Vishwak Solutions has been one of the early adopters of Cloud for hosting needs of its customers around the world. For one of our clients we have their Video Portal hosted on Amazon AWS infrastructure in Amazon East Coast Data Center (US-East-1) for nearly a year now.
Amazon AWS has been designed with various Availability zones which are extremely unlikely that a single failure will take out the multiple Zones at once. Whatever happened on 21st April started creating disruptions on the EC2 instances we have used for this Video Portal. There were 5 instances running for this project, initially one of those Instances got impacted. This instance was holding the core end-user website (presentation layer) on it. Because of this, the Video Portal was down – there was no way for consumers to reach the portal. Due to budget constraints there were no fall-back instance (load-balanced) for this project.
Since this is the first time something like this was happening in AWS we didn’t have a process to follow. We were to think on our feet and below are the steps we tried to get the instances running again.
1. We were able to access the other instances, except the affected instance. Able to ping it but unable to connect to it via RDP. Tried to reboot through the EC2 API, but no luck.

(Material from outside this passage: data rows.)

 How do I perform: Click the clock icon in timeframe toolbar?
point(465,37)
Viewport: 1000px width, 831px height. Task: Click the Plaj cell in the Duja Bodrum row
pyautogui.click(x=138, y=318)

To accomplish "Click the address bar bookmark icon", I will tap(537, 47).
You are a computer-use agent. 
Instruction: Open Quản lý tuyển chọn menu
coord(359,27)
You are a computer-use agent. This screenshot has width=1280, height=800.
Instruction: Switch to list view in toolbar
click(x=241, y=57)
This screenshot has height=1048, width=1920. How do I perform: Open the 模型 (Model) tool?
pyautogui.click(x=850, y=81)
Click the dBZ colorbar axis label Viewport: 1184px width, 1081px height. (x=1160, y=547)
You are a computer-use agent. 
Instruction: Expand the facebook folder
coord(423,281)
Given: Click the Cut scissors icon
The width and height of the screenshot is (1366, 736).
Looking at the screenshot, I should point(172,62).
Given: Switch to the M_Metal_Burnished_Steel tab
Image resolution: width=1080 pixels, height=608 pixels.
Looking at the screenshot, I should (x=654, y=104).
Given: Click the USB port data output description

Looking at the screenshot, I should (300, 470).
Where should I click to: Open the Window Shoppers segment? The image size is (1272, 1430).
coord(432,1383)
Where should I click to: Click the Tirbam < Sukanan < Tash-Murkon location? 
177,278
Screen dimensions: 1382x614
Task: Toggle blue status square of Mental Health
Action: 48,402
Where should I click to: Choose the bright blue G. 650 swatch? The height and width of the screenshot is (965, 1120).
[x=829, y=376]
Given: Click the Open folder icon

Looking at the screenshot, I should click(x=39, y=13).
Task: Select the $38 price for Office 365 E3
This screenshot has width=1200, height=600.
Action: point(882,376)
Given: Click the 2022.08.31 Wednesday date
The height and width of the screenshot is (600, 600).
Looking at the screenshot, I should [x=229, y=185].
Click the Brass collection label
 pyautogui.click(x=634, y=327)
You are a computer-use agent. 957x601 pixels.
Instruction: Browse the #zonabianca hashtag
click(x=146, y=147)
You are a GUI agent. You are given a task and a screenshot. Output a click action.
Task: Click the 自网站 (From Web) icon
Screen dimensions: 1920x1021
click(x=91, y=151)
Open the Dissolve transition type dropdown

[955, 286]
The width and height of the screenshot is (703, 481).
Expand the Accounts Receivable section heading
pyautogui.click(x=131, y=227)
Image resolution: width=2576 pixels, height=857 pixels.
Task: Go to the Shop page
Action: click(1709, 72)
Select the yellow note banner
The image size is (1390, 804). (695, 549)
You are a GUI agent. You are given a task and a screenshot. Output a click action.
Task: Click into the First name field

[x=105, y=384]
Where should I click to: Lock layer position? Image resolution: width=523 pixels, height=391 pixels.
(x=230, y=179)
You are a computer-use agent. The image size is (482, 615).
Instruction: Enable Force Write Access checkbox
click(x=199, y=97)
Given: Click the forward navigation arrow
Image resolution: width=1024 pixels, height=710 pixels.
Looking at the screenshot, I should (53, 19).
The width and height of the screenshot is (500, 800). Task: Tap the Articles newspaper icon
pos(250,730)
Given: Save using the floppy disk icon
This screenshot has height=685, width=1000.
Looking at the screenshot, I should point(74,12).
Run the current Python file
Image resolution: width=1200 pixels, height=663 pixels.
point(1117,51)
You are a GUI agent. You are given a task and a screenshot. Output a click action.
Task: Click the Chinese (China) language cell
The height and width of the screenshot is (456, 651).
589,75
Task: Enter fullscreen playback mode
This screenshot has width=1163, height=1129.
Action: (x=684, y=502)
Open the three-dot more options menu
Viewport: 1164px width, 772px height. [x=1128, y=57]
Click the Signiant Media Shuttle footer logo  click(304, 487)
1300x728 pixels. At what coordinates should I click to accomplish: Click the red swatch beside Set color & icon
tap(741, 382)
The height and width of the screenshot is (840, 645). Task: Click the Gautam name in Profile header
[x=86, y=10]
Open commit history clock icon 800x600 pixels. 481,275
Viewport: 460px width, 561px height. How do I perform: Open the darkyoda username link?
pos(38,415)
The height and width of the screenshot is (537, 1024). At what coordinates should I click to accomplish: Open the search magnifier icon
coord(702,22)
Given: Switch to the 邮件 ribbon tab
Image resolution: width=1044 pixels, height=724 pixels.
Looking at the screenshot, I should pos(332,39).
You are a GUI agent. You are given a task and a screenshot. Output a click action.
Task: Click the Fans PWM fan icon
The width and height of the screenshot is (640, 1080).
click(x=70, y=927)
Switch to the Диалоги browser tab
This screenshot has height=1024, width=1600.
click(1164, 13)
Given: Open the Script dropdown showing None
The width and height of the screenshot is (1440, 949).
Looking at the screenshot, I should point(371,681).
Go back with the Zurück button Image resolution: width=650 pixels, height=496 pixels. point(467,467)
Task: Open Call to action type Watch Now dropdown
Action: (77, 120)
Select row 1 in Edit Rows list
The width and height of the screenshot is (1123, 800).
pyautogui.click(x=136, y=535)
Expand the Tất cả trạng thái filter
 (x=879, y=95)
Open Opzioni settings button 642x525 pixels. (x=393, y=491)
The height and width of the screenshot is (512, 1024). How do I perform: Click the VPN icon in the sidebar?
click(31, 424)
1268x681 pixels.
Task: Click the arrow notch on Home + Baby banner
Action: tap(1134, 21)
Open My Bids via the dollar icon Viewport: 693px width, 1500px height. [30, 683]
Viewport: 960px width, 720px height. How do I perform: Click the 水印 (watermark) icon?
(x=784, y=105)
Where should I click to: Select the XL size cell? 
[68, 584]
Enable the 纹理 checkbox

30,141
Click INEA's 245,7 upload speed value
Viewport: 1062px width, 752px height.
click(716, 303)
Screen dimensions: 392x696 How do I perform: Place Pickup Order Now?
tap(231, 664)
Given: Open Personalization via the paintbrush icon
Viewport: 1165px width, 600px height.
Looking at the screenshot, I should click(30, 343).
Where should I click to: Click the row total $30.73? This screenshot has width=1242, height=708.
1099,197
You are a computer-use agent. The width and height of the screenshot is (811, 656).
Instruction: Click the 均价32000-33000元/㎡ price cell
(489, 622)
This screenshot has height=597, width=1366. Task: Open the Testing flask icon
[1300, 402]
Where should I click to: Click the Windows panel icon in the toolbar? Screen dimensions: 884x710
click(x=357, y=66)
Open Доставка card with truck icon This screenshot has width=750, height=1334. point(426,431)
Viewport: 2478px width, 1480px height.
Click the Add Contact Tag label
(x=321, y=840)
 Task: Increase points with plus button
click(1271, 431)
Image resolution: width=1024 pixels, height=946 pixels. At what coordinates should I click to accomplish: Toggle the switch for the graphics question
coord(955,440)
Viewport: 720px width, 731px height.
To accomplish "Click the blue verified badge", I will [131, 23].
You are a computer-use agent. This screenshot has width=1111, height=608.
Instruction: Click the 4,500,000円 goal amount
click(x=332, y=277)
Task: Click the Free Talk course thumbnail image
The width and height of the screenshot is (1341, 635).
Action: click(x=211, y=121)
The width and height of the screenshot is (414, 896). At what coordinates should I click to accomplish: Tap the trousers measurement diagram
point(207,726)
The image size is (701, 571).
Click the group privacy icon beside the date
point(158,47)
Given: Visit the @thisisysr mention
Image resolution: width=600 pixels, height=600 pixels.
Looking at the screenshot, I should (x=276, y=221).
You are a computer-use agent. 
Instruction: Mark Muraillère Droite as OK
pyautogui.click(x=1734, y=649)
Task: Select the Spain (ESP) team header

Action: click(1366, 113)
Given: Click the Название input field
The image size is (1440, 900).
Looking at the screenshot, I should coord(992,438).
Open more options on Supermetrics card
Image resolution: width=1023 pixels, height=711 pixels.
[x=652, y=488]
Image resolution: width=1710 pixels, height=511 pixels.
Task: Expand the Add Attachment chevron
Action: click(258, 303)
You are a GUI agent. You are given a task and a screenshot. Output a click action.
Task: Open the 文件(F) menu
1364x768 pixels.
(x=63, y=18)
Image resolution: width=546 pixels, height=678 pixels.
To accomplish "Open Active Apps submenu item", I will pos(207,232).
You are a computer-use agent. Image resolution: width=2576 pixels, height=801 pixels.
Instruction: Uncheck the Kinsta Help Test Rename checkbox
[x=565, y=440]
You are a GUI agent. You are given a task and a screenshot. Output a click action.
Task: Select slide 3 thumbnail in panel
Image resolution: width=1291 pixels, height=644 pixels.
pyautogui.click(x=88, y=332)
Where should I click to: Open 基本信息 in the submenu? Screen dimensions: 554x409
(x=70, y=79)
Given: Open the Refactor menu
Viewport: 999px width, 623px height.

2. Later Tried to Stop/Start the instance, no luck. The instance remained in “Stopping” status for more than 10 hours.
3. As the STOP did not take effect we decided to create a new instance and configure the websites again which will take couple of hours to get the site back.
4. If we could get a new instance created we can restore from the backup.We take backup of every EC2 instance once a week as AMI images. We decided to go this route and launch a new instance from AMI Backup.
5. In parallel our testers were checking the AWS status page and also subscribed the RSS to get the latest info about the AWS. Still the console continued to be non-responsive.
6. After several hours we managed to get a new instance created from the AMI Backup. Disassociated the Elastic IP bound with the affected EC2 instance and then associated the same Elastic IP to the new AMI Instance.
7. Finally we got the site up & running. Time taken was 16 hours. Unfortunately during the entire period the Video Portal was down.
This unfortunate event made our team to test in action on restoring AWS Instances from backups. It was a rare opportunity to validate our Backup Procedures followed in Vishwak.
After this incident we have convinced the customer to go for another instance (load-balanced). So that there will be no single point of failure.
We have also deployed, configured & tested the entire production setup in Amazon Singapore Data Center. Backups of all the instances into AMI has been taken in Singapore Data Center as well. So the next time anytime like this (god forbid) happens we will be able to quickly restore access to a running instance much sooner (in minutes and not hours).